Replicating HDFS data from On-premise to Amazon S3

You must create a new replication policy to replicate data from on-premise to S3.

  1. Management Console > Replication Manager > Policies and click Add Policy.
  2. Select HDFS as the service in the Create Replication Policy page.
  3. Enter the HDFS replication Policy Name and Description.
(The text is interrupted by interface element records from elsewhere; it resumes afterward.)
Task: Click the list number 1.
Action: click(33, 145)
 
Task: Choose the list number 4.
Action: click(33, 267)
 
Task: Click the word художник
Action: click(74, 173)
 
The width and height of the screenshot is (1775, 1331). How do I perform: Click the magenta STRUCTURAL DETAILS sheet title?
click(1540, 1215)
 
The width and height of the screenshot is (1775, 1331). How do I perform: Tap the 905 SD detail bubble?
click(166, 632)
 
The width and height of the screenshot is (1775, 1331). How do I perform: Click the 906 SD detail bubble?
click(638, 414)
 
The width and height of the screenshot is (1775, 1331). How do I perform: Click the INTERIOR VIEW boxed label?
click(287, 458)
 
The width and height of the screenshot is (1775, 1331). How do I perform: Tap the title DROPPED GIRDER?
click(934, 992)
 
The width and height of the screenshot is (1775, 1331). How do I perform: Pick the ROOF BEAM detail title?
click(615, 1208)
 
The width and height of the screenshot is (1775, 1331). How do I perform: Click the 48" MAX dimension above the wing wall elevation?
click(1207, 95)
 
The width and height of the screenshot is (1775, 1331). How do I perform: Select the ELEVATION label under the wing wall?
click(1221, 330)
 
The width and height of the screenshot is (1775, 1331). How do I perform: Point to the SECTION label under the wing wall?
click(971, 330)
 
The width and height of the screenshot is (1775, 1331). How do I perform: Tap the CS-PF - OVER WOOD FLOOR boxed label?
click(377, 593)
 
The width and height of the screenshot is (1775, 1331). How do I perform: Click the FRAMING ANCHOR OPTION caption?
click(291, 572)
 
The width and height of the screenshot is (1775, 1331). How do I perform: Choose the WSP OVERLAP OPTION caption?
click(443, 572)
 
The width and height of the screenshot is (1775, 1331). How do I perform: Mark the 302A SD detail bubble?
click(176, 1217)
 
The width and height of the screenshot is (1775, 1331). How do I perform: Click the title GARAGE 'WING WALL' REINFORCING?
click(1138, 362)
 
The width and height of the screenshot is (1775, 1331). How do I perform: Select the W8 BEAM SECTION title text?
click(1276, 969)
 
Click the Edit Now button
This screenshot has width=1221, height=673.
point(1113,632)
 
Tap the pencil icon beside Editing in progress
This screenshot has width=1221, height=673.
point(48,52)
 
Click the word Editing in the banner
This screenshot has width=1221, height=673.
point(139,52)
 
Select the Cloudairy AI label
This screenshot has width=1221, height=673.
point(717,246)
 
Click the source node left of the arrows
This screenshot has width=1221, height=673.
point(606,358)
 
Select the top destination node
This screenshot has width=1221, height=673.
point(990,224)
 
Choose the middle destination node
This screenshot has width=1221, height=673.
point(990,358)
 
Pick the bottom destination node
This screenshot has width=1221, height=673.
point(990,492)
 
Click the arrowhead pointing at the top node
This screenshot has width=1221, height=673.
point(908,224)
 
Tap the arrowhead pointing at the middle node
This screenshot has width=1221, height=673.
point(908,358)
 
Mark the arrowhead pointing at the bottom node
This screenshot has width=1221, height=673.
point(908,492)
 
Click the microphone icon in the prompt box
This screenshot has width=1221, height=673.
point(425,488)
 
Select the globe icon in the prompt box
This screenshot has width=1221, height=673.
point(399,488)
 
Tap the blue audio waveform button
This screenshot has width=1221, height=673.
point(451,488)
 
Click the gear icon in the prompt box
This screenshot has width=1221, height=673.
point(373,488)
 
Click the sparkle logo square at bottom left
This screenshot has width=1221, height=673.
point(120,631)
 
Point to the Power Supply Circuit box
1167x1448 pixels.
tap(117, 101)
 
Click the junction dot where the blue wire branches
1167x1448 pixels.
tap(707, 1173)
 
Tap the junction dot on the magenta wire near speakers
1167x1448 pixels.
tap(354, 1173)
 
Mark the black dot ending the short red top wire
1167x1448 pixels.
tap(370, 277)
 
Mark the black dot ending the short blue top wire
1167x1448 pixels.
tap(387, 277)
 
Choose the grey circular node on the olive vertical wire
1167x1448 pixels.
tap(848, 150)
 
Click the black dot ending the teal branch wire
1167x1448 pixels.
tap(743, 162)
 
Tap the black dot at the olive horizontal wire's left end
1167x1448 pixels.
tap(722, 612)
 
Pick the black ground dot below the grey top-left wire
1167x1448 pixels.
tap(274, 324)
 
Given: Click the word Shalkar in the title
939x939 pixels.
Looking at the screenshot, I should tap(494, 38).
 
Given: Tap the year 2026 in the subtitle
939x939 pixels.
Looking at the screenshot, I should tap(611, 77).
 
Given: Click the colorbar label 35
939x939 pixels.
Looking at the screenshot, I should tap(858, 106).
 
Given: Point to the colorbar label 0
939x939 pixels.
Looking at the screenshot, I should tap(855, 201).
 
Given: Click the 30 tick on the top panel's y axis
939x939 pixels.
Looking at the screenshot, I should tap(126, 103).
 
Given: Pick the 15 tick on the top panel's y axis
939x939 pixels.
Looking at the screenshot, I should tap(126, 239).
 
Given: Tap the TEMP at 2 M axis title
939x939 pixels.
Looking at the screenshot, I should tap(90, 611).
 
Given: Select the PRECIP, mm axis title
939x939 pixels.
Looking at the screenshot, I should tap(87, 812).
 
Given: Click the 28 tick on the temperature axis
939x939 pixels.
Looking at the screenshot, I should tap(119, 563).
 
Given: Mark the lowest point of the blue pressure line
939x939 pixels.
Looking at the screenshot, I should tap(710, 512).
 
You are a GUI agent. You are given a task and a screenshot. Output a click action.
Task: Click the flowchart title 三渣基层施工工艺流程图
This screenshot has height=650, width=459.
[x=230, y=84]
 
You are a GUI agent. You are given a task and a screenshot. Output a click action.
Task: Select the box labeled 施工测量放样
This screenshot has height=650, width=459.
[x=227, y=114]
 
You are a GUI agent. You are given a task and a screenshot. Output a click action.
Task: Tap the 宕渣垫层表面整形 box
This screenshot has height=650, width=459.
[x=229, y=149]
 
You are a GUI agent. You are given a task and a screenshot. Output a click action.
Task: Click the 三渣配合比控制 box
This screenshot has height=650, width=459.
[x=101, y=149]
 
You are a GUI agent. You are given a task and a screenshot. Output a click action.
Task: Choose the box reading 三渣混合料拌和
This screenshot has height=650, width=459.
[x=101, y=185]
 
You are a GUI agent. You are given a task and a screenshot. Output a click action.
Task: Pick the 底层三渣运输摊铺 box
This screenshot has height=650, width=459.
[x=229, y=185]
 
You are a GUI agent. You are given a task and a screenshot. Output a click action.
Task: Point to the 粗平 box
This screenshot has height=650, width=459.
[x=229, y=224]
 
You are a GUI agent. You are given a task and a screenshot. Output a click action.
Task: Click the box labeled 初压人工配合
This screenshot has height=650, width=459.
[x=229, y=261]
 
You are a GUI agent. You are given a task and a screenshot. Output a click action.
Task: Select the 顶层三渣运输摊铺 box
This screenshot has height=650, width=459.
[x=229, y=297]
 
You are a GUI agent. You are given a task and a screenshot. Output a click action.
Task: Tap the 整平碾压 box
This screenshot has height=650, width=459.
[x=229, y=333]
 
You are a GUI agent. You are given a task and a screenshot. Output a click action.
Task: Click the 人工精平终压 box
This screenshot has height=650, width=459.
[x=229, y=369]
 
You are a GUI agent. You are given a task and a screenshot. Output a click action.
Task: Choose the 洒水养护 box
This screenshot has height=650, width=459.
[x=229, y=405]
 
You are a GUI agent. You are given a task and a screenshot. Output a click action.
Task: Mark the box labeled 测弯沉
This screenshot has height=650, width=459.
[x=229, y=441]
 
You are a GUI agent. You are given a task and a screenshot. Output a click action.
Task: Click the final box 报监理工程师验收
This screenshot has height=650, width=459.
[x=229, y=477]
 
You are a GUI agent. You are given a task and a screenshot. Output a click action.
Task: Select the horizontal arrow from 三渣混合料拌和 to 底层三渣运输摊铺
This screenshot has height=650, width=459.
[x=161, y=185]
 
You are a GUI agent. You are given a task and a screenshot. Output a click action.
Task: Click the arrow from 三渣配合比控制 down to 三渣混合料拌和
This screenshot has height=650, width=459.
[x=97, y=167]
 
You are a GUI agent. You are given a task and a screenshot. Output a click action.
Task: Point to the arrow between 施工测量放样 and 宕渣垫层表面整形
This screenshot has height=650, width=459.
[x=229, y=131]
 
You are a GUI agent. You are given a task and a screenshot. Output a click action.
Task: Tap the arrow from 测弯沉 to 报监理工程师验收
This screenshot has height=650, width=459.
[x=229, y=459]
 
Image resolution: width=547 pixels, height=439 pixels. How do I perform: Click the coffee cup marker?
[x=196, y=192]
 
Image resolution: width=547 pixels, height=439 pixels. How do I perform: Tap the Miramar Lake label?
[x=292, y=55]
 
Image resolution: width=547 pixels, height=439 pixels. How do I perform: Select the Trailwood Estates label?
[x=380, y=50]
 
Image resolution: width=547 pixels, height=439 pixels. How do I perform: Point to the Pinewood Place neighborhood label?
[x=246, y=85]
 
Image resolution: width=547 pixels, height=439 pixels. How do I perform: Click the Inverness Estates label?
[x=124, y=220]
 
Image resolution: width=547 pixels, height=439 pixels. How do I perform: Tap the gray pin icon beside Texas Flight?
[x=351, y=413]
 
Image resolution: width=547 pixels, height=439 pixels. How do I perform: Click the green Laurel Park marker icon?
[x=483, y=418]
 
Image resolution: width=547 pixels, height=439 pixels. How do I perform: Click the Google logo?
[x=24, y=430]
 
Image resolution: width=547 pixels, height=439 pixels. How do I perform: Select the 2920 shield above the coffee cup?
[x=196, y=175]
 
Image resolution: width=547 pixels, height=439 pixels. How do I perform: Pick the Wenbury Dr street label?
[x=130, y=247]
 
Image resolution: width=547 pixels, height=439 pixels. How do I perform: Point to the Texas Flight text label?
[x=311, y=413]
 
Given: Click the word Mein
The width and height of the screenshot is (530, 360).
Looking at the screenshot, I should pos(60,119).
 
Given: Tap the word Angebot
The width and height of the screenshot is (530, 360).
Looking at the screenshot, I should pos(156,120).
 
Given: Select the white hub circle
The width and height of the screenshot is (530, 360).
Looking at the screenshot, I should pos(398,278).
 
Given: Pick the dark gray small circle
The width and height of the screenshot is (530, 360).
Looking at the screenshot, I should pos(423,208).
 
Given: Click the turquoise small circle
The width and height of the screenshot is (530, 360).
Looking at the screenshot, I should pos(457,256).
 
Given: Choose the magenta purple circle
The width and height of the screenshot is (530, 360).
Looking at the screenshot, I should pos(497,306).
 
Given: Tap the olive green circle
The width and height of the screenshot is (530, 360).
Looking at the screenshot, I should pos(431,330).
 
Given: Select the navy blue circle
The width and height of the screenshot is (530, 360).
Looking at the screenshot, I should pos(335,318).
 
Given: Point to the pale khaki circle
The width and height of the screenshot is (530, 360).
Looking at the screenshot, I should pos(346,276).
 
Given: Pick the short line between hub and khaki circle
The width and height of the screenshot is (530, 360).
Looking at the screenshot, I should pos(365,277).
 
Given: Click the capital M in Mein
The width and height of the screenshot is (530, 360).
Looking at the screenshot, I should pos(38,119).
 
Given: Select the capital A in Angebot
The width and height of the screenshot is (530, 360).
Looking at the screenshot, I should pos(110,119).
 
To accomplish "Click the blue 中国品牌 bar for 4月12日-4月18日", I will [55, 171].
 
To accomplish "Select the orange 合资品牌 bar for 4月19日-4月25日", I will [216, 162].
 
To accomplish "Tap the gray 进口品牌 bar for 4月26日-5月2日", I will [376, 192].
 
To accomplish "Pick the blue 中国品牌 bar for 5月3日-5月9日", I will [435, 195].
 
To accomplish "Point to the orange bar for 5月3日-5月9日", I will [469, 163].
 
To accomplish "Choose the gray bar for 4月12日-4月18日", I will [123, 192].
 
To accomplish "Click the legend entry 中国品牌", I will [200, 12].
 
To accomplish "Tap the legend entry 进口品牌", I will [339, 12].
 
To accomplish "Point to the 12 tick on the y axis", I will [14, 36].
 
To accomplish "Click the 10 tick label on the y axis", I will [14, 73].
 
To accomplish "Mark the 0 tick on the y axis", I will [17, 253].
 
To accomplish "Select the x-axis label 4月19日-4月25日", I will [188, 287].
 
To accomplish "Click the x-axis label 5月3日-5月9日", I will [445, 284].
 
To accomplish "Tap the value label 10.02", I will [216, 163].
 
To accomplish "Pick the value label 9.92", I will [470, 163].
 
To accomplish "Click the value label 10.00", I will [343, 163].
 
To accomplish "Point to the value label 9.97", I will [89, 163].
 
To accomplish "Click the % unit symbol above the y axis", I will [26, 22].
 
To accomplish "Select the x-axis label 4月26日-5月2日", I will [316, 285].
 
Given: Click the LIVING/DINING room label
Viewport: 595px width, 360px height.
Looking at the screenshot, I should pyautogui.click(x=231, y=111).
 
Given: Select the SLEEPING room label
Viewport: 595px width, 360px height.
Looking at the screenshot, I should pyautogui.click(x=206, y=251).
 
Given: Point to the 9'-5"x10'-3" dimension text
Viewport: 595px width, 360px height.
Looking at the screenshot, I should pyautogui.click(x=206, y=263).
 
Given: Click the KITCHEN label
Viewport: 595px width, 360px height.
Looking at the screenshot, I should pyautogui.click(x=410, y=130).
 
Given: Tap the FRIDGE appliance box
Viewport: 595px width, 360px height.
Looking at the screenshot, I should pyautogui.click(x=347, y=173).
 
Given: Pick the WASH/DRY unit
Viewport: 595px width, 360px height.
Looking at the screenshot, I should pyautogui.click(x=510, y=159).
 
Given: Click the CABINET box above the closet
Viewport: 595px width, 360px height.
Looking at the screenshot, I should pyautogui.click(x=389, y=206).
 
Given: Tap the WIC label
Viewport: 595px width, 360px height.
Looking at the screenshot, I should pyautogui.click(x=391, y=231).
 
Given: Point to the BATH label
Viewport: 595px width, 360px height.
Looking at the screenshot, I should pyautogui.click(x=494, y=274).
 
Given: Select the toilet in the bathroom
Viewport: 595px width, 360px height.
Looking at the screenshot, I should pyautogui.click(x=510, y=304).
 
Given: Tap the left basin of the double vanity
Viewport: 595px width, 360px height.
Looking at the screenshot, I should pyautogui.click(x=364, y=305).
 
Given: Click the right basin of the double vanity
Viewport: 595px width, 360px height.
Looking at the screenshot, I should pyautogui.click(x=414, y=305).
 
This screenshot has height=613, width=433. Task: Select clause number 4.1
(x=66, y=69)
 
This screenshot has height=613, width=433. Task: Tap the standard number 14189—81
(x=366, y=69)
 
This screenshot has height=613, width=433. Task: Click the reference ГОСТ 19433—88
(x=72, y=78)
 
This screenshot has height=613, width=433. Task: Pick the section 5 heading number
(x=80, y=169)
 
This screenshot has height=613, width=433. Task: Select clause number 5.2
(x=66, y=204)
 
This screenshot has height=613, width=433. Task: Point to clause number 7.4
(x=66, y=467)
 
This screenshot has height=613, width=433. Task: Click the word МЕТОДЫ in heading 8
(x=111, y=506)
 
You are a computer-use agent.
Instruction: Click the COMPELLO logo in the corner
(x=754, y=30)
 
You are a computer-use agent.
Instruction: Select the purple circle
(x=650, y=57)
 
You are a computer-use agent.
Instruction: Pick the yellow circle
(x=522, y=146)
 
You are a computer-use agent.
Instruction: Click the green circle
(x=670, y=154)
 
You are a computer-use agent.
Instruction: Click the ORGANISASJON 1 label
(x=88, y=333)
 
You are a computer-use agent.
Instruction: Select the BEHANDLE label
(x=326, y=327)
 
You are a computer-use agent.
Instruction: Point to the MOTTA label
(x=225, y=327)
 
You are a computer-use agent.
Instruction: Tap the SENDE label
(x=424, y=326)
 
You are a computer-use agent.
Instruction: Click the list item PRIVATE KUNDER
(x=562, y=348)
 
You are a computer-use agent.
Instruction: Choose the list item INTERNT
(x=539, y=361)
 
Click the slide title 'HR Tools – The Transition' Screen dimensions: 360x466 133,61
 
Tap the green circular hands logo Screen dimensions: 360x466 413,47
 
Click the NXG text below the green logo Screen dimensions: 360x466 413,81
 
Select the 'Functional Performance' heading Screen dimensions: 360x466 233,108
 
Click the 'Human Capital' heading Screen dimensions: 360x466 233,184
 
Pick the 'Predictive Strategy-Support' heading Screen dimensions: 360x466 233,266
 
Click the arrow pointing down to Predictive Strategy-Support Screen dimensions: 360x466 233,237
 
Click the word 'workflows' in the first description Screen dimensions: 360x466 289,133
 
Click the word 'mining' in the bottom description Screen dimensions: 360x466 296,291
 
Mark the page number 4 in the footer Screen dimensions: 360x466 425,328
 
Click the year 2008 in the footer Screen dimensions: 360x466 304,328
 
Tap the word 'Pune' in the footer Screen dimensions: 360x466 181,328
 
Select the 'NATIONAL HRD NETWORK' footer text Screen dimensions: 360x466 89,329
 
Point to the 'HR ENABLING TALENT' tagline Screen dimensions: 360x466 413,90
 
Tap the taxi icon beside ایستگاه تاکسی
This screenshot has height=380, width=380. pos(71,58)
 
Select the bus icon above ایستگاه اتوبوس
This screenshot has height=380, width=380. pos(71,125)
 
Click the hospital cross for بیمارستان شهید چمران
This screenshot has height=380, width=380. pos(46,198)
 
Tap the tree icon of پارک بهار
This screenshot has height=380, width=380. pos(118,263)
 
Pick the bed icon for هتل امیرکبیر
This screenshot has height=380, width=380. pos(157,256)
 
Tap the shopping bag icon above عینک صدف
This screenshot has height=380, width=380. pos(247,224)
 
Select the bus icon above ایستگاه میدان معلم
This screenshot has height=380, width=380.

Click Next.
  4. Select Source Cluster from the drop-down.
  5. Enter the value for Source Path where the source data resides.
  6. Enter the Source User.
  7. Click Next.
  8. The destination Type is listed as S3.
  9. Select Cloud Credential from the drop-down.
  10. Provide a folder path bucket_name/path for S3 cloud storage.
  11. Select Encryption Type from the drop-down.
  12. Click Validate Policy.
    The Replication Manager verifies the data with a status Validate Policy Source and Destination information.
  13. Click Next to proceed to Schedule the replication policy.
    The replication policy schedule page provides a couple of options:
    • Run Now (Default) - The replication policy is immediately submitted and processed.
    • Schedule Run - The replication policy can be scheduled to run at specified time interval.
  14. Click Next.
    The Additional Settings page appears. On this page you can enter values for:
    • YARN Queue Name
    • Maximum Maps Slots
    • Maximum Bandwidth
  15. Click Create.
    Once the newly created replication policy is successful, view the newly created replication job status from the Policies page. Verify that the job starts and runs as expected.